Good morning, last night I spoke to a psychiatric hospital in Phoenix over the phone. Unfortunately I wasn't able to talk to an actual psychiatrist because they were too busy but I did get to speak with a psychiatric nurse. The hospital was Mercy in Gilbert, the psychiatric unit (acute cases only).
I asked the nurse the following questions and received the following answers:
1. Do you receive eating disorder patients? Answer: yes, we receive patients in critical conditions often when their weight is too low.
2. Is anorexia the most commonly treated? Answer: yes
3. How is it treated here? Answer: patients are discharged when some weight has been restored and they're stable enough to go home.

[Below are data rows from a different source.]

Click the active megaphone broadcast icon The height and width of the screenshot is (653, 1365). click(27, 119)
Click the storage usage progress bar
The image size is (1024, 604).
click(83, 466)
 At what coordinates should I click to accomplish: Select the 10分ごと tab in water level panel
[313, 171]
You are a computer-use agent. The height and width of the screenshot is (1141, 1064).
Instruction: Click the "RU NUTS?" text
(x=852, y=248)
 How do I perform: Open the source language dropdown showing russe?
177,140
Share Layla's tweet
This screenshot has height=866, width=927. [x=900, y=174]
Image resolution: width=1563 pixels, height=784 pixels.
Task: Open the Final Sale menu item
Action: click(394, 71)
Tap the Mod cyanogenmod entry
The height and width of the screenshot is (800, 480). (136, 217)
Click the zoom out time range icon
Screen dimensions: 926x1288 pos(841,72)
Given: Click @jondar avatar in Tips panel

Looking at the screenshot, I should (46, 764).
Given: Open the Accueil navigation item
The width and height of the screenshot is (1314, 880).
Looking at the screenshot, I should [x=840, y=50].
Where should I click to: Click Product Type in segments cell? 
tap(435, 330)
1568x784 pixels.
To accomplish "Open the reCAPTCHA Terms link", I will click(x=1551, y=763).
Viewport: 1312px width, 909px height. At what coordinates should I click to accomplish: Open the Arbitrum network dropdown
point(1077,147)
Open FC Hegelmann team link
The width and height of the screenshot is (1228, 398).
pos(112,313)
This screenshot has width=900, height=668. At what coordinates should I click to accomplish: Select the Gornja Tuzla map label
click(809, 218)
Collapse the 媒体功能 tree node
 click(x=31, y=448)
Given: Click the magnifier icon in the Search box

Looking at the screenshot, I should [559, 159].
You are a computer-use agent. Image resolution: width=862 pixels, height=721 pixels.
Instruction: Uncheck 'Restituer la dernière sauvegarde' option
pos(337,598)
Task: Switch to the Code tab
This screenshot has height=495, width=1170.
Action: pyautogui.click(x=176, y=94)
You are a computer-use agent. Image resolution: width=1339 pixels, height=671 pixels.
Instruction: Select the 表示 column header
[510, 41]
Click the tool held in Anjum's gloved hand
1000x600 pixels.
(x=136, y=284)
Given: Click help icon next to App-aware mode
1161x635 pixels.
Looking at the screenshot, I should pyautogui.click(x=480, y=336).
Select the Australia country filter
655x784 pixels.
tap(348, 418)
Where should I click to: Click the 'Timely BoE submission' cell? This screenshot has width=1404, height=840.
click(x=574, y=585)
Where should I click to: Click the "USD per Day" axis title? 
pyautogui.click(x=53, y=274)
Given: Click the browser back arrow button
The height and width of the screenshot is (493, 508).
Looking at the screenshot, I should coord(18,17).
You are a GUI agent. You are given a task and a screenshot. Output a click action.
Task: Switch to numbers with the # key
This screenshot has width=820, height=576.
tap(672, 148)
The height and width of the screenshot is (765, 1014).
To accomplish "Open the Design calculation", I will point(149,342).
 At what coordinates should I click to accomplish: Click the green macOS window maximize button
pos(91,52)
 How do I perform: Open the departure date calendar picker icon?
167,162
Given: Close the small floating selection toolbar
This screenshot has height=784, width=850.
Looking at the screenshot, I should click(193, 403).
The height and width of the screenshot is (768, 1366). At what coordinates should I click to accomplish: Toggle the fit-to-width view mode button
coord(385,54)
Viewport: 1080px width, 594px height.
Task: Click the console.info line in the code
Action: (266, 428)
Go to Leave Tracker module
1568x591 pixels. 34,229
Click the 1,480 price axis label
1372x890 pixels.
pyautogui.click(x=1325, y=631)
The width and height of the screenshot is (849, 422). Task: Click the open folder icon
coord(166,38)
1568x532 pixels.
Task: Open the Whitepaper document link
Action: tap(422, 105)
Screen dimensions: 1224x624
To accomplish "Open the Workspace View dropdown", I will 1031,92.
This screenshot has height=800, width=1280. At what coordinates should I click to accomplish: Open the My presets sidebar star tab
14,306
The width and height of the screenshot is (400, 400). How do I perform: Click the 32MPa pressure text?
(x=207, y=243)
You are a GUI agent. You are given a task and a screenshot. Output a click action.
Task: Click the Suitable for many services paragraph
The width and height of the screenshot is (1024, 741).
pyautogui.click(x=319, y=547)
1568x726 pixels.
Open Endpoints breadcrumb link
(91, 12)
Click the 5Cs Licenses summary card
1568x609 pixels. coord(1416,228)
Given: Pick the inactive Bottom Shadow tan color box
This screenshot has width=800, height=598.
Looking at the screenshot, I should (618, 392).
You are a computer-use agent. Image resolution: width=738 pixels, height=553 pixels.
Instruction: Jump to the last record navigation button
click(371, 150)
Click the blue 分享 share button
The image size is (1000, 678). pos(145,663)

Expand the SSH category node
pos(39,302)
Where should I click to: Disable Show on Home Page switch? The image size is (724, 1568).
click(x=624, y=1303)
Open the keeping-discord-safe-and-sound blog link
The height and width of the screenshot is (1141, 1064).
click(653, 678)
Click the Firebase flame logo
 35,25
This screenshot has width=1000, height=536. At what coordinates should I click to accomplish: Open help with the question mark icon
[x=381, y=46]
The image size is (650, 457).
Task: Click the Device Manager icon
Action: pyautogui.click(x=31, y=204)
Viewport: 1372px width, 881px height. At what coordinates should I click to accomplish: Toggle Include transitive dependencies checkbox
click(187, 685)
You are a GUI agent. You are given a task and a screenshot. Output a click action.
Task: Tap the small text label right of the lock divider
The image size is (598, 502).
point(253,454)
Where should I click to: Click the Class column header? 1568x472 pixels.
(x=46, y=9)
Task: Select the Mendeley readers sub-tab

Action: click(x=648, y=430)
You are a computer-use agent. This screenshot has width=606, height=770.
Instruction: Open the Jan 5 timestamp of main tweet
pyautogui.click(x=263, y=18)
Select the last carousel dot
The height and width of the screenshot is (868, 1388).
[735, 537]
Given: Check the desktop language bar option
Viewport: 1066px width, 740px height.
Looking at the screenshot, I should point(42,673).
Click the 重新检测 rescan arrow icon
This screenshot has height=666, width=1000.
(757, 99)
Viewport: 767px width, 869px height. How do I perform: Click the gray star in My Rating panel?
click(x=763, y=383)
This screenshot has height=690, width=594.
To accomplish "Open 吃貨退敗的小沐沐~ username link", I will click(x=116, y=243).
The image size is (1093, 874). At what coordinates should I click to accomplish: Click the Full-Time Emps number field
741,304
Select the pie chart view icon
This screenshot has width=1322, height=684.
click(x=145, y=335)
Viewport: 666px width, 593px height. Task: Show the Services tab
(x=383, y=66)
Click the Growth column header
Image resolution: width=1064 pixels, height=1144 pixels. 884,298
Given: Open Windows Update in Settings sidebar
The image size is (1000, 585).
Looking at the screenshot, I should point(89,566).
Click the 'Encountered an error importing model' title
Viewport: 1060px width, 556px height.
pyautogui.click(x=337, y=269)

4. Is this a permanent solution? Answer: no, this is a life-saving measure but therapy should follow after.
Furthermore I had an appointment with my former psychiatrist and asked him similar questions but got different responses.
1. Do you treat eating disorders? Answer: yes.
2. How? Answer: first step is diagnosing and next is often with medication.
3. Last year you mentioned to me that eating disorders were mostly social disorders rather than mental disorders, could you elaborate? Answer: They are social disorders because they are heavily influenced by media and usually are in an attempt to please someone or some aesthetic.
4. If taken too far can they become mental disorders? Answer: They are partly mental to begin with because it has to start from something, the media isn't all to blame. However, once a patient gets to a certain point, it becomes a physical disease that is too often life threatening.

These 2 point of views have gotten me thinking about treatment methods. In my last post I mentioned about how patient compliance is very important in treatment, but after speaking with Dr. Figueroa, I realize that Doctor compliance is likely an important matter as well. I will be speaking with a representative from an eating disorder facility in California tonight or tomorrow and visiting a center in Phoenix soon.
An added question will be as so: if the doctor doesn't believe an eating disorder is psychiatric, how does that influence patient care?
Finally, I will be meeting with Dr. Busath at Northern Arizona University to talk to him about his experience with eating disorders and what he has found this Friday.